Remove method for Ternary Search Tree

ariak · July 21st, 2007, 01:48 PM

Hi,

I enjoyed reading parts of this book as it really shins lights on the inner work of most sought after collection algorithm from a very simplistic point of view.

In Chapter 14, where Ternary Search Tree is discussed, authors do not include a removal method to exclude a word from the tree. Although, I assume such algorithm is intended for initial huge number of insertions and subsequence lookups, I too intend to use it for the reasons aforementioned. But I also need to very rarely remove a word from the tree (perhaps for every 100 insertions, one removal).

At first glance, I assumed writing a remove method would be simple but I was wrong. One has to take in many possible scenarios to effectively and correctly accomplish this task. After a few minutes of ponder, I came to the conclusion to do the following:

Find the last character of the word with the search method

Starting from that node, go up the tree, removing potentially "qualified" nodes

Going up the tree branch requires an additional node to the "node" class, let's call it a "parent node." So the insertion method had to be modified... All good so far.

Removing each node is based on many assumptions as to whether its has any child node depending on it, or even larger and smaller "sub-branches" hanging from it.

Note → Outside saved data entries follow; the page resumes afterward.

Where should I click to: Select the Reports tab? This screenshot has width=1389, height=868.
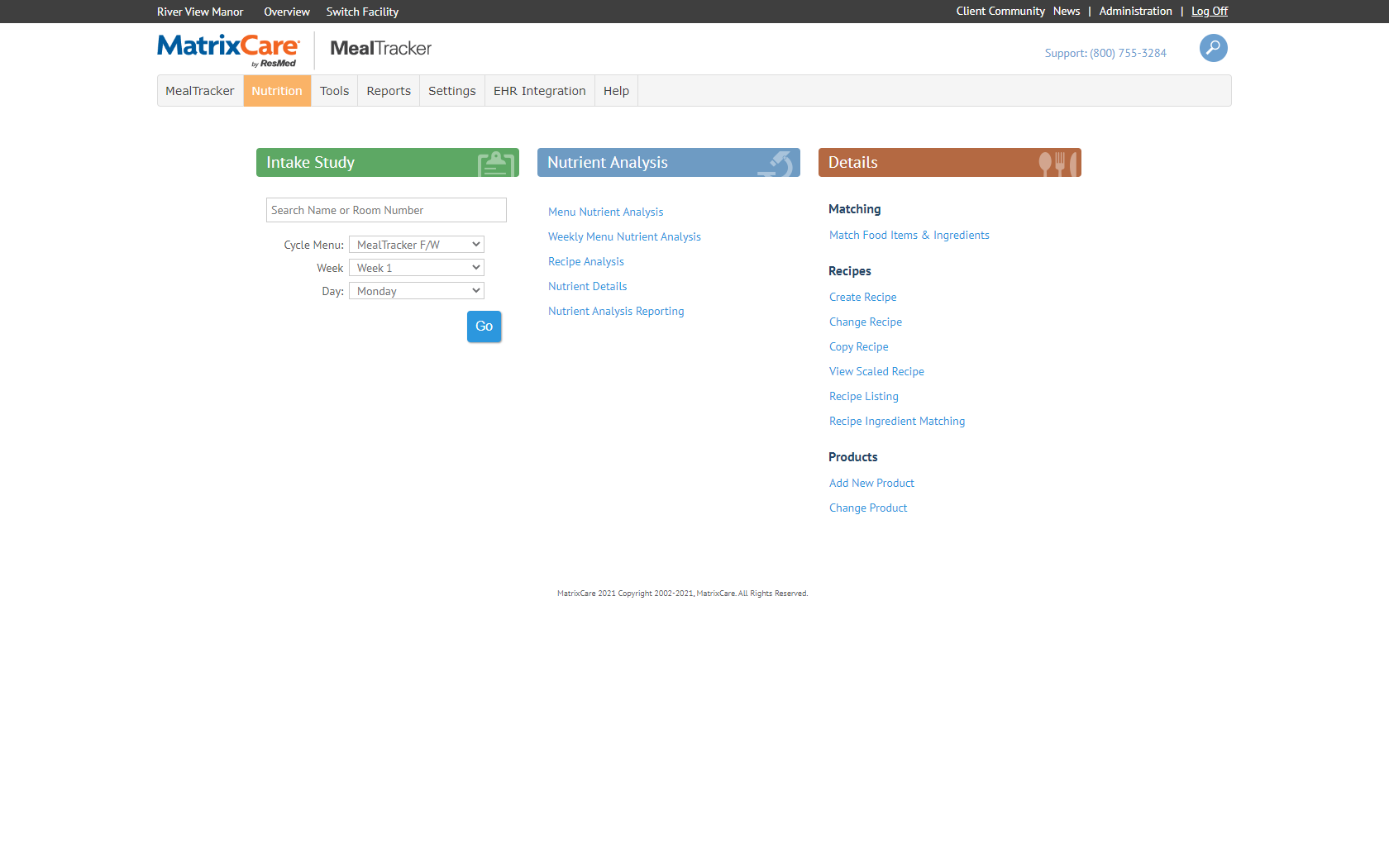tap(389, 91)
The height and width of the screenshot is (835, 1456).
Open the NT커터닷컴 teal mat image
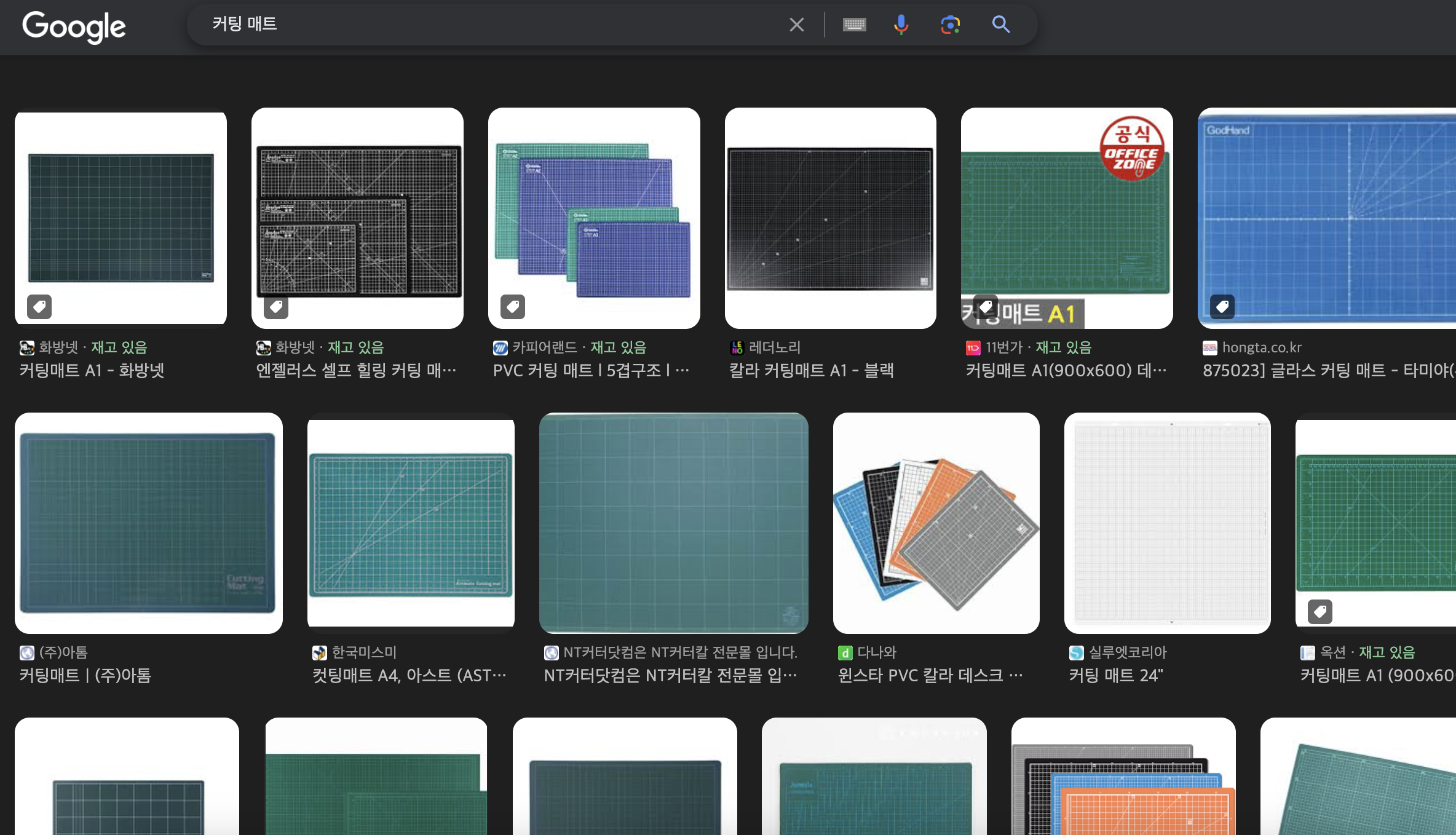673,523
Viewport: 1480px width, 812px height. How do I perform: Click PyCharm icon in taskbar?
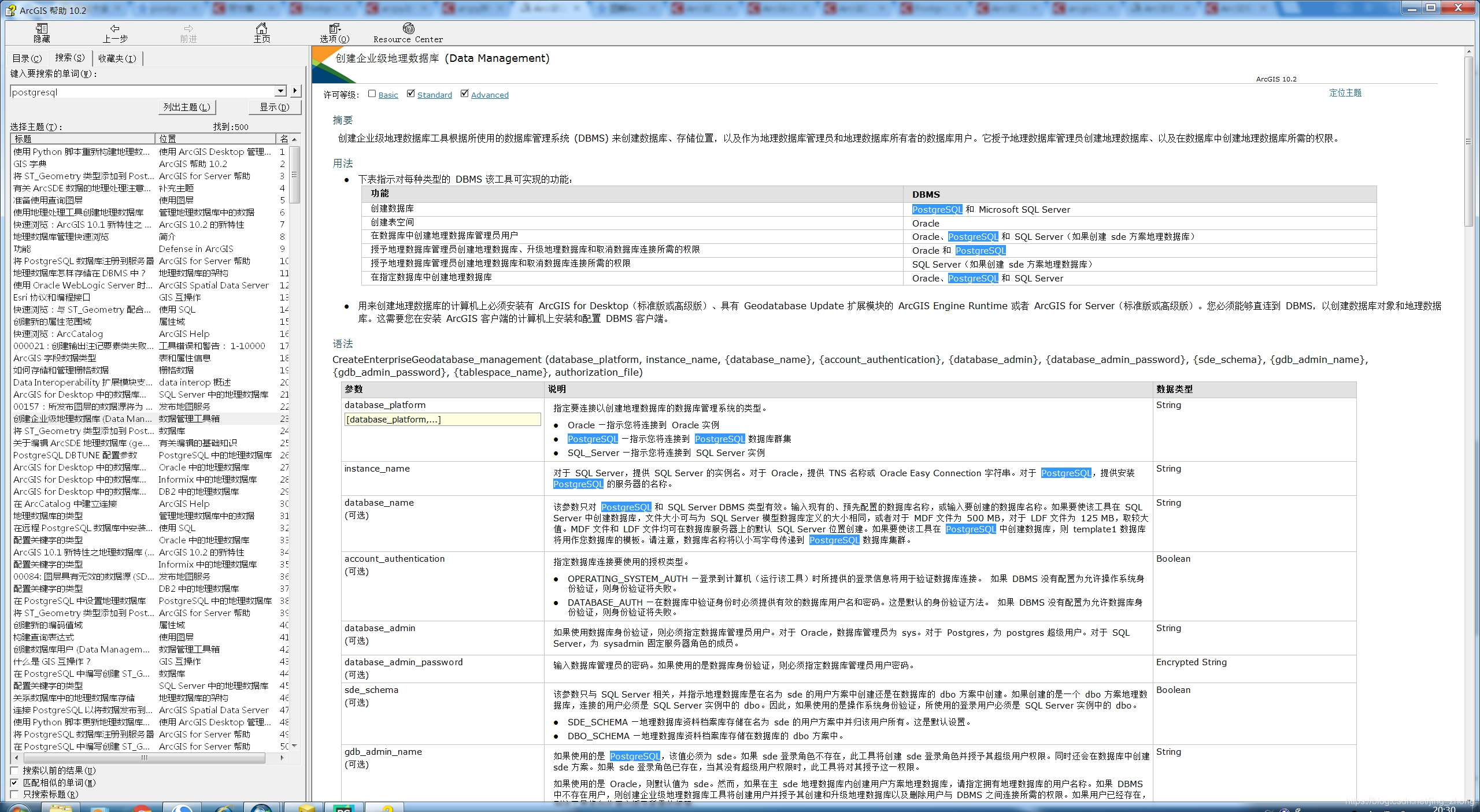(343, 807)
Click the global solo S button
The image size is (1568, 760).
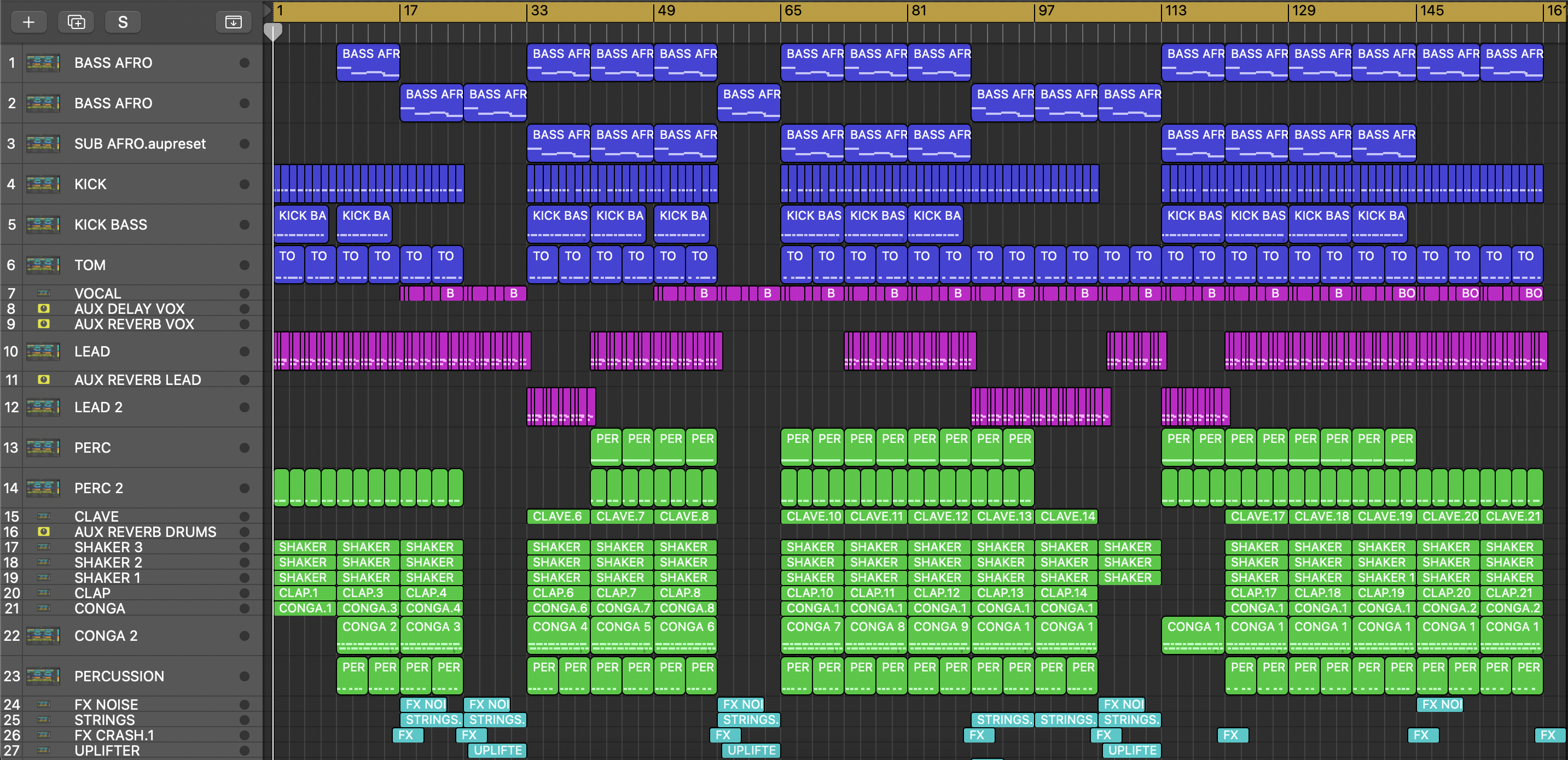pyautogui.click(x=123, y=22)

I successfully wrote a remove method that "cosmetically" removes a set of nodes that are part of the "word." That is, if the search method is run against our word, it shows that it has been removed -- I can attest to that.

But removal of the word does not guarantee that "all" the character in the tree would be eliminated. That's due to the fact that some nodes are a part of another word(s). So one has to be very careful in implementation of the removal method.

I thought I had everything working perfectly until I noticed (thanks to vigorous testing) that number of nodes are not removed from the tree because they contain a sub-branch (larger or/and smaller) but the parent to these sub-branches that is also part of "removing" word can be safely removed _IF_ all the sub-trees are moved up the tree to its parent which requires a whole of work (perhaps a method that insert a single node to a branch and that single node can have an entire sub-tree hanging from it).

So obviously some of the node may truly belong to any word but the removal of such node requires rearranging a whole lot of sub-trees around which seems to be a very daunting task.

At the end, I would like to know whether has anyone implemented a sane and fast removal method for Ternary Search Tree that might want to share before I go on with my own implementation which seems to be not very elegant?

How about word replacement method? ... And how about a thread-safe version of this class? Is it safe to assume if a method uses recursion, it is best to be entirely synchronized? :)

Thank you